Документ>
================================
Размышляя о погибших морских чудищах, Эдмунд встречается лицом к лицу со своим истинным образом и тот освобождает его, превращая в совершенного художника, творца самого себя: «С обеими помолвлен был я. Нынче / Все трое вступим в брак». Его тон изумительно бесстрастен, ирония почти уникальна, хотя Уэбстер и другие яковианцы пытались ее имитировать. Размышляя, Эдвард переходит от иронии к такой тональности, которую я вполне могу почувствовать, но лишь очень условно классифицировать: «Так любим был Эдмунд! / Из-за меня сестра сестру сгубила, / Потом себя». Он не столько обращается к Альбани и Эдгару, сколько говорит вслух, чтобы услышать себя. Шекспир показывает, как этот блистательнейший из злодеев изъясняет себе свою боль, «оттачивает» свой образ, чтобы расширить свободу своего самотворчества. Мы не слышим в его словах ни гордыни, ни изумления, но все же в них звучит удивление чувству близости, пусть лишь с этими ужасными сестрами.
Хэзлитт, с которым я разделяю опасливую симпатию к Эдмунду, подчеркивал в нем отрадное отсутствие всякого лицемерия. В этой сцене, как и в других, в Эдмунде нет никакого притворства, никакой рисовки. Он слышит свои слова и отвечает на них желанием измениться; он понимает, что в моральном плане это будет некая перемена к лучшему, пусть при этом и утверждает, что его природа все равно не меняется: «Уходит жизнь. Хочу добро я сделать, / Хоть это мне несвойственно». По трагической иронии Шекспира, эта перемена происходит слишком поздно, чтобы спасти Корделию. Мы остаемся с вопросом: зачем же тогда Шекспир изображает эту незаурядную метаморфозу в Эдмунде? Есть ли на этот вопрос ответ, нет ли — задумаемся над переменой как таковой: не имеет значения, что, когда Эдмунда уносят, он остается в убеждении, что Природа — ему богиня.
================================
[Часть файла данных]
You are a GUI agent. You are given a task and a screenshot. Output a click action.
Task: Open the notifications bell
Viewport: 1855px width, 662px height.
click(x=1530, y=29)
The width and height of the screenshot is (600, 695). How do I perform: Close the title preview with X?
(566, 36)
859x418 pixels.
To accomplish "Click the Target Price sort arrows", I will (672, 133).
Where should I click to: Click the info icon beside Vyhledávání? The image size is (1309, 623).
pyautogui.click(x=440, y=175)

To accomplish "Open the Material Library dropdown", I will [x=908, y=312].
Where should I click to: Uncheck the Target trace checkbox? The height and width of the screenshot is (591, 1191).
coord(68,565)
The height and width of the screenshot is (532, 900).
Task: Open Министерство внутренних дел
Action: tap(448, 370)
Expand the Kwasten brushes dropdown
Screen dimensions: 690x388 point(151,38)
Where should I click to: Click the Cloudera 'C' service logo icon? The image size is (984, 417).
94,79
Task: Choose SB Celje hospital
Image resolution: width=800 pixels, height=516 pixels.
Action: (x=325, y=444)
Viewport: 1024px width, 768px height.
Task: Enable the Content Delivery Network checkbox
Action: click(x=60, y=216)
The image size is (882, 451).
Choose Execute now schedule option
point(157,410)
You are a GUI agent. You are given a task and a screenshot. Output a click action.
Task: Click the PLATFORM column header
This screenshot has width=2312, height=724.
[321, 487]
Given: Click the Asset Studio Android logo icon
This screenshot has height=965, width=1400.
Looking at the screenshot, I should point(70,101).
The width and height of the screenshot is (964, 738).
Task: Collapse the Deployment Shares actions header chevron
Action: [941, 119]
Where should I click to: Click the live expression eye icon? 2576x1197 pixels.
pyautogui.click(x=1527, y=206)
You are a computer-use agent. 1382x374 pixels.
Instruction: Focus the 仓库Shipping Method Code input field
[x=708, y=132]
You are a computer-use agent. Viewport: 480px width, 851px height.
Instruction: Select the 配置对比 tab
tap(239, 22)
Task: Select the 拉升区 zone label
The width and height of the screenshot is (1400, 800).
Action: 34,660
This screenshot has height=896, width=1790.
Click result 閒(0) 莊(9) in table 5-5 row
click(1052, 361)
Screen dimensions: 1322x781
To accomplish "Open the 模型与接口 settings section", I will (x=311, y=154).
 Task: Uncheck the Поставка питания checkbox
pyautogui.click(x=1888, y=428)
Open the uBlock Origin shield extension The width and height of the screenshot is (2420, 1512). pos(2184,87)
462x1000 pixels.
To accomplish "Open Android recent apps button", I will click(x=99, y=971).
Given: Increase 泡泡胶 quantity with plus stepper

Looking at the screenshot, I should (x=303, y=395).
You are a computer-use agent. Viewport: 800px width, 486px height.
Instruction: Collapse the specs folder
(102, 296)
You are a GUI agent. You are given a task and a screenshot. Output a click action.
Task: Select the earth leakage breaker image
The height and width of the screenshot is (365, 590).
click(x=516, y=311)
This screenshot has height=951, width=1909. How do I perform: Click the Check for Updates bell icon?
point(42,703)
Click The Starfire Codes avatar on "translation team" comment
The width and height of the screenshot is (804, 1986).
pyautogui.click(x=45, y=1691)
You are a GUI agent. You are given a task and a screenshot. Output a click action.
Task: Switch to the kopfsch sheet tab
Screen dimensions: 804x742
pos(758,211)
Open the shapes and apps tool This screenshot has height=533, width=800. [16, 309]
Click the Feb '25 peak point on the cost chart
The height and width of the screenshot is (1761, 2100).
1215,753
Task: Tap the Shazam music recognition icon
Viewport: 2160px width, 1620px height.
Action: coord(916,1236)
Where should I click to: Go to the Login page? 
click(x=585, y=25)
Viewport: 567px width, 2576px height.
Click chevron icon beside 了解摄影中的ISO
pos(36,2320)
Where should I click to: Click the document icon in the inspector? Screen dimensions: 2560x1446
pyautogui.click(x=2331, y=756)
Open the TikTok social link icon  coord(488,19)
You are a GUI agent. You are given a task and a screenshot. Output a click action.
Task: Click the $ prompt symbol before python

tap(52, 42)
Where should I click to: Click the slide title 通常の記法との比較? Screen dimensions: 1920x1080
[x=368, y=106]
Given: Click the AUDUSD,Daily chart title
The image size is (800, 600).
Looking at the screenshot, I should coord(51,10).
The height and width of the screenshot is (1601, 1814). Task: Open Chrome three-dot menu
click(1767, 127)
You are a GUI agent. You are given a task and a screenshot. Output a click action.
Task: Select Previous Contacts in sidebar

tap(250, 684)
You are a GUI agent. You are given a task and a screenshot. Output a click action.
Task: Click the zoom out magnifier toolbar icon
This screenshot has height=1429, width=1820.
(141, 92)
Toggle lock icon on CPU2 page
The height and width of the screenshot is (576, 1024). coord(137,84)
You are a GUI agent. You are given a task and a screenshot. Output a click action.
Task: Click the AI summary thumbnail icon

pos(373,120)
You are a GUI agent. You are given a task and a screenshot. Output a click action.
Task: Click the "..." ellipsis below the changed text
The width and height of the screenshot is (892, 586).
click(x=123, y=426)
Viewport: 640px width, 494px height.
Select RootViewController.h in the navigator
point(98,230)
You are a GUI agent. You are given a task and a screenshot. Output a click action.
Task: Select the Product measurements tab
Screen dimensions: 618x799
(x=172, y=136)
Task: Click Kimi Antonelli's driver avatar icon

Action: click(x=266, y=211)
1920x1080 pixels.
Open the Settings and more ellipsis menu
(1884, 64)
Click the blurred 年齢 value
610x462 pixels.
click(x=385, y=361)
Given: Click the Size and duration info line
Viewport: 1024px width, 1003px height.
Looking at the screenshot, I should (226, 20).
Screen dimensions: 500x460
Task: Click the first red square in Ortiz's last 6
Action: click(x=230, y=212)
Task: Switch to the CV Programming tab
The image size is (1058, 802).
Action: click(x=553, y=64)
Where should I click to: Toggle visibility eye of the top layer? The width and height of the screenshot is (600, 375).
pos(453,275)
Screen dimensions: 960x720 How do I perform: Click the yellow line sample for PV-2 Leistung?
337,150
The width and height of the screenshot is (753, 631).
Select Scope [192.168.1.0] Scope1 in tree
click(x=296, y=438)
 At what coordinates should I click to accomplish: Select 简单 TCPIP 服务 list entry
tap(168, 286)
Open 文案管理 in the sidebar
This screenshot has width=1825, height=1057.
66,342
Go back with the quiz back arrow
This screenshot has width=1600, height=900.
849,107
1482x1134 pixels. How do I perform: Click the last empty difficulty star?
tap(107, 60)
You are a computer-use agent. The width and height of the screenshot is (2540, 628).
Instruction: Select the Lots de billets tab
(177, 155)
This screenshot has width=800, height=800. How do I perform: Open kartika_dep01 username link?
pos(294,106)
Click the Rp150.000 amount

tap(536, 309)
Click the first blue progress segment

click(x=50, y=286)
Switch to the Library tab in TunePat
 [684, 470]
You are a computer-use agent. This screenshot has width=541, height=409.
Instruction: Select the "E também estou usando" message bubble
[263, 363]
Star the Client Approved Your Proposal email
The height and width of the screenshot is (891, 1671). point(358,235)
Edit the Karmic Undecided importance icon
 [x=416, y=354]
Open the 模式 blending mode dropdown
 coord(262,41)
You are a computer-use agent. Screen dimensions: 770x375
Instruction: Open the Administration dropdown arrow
================================
Задание 1>
Приведите фрагмент разбора образа Эдмунда от "Хэзлитт, с которым" до "Природа — ему богиня." включительно, переименовав "Хэзлитт" в "Уильям Хэзлитт".
Задание 2>
Отсутствие чего в Эдмунде подчеркивал Хэзлитт, согласно разбору образа Эдмунда?
Задание 3>
Допишите разбор образа Эдмунда, начав сразу после его последнего предложения.

Ожидаемый ответ 1>
Уильям Хэзлитт, с которым я разделяю опасливую симпатию к Эдмунду, подчеркивал в нем отрадное отсутствие всякого лицемерия. В этой сцене, как и в других, в Эдмунде нет никакого притворства, никакой рисовки. Он слышит свои слова и отвечает на них желанием измениться; он понимает, что в моральном плане это будет некая перемена к лучшему, пусть при этом и утверждает, что его природа все равно не меняется: «Уходит жизнь. Хочу добро я сделать, / Хоть это мне несвойственно». По трагической иронии Шекспира, эта перемена происходит слишком поздно, чтобы спасти Корделию. Мы остаемся с вопросом: зачем же тогда Шекспир изображает эту незаурядную метаморфозу в Эдмунде? Есть ли на этот вопрос ответ, нет ли — задумаемся над переменой как таковой: не имеет значения, что, когда Эдмунда уносят, он остается в убеждении, что Природа — ему богиня.

Ожидаемый ответ 2>
Отрадное отсутствие всякого лицемерия.

Ожидаемый ответ 3>
Что имеется в виду, что может иметься в виду, когда литературный персонаж по праву называется «свободным художником»? Ничего подобного в западной литературе до Шекспира я не знаю. Ахиллес, Эней, пилигрим Данте, Дон Кихот не меняются, слыша сказанные ими слова со стороны и совершая на основании услышанного внутренний переворот
Понятно, почему Сервантес не достиг успеха как драматург, а «Дон Кихот» оказался шедевром. Между Сервантесом и Шекспиром есть герметическое родство: ни Дон Кихот, ни Санчо не являются свободными художниками; они целиком находятся в состоянии игры. Уникальная сила Шекспира в том, что его трагические протагонисты, как герои, так и злодеи, размывают разграничения между естественным состоянием и состоянием игры. Своеобразная власть Гамлета, убедительное наличие у него своего собственного авторского сознания, проявляется не только в перелицовке «Убийства Гонзаго» в «Мышеловку». Рассудок Гамлета — в каждый миг пьеса внутри пьесы, потому что Гамлет — первый среди Шекспировых свободных художников. И его экзальтация, и его муки происходят от постоянного размышления над своим образом. Шекспир находится в центре Канона по меньшей мере отчасти потому, что там находится Гамлет. Интроспективное сознание, способное размышлять над самим собою, есть самый элитистский образ во всей западной культуре, но без него невозможен ни Западный канон, ни, скажем прямо, мы сами.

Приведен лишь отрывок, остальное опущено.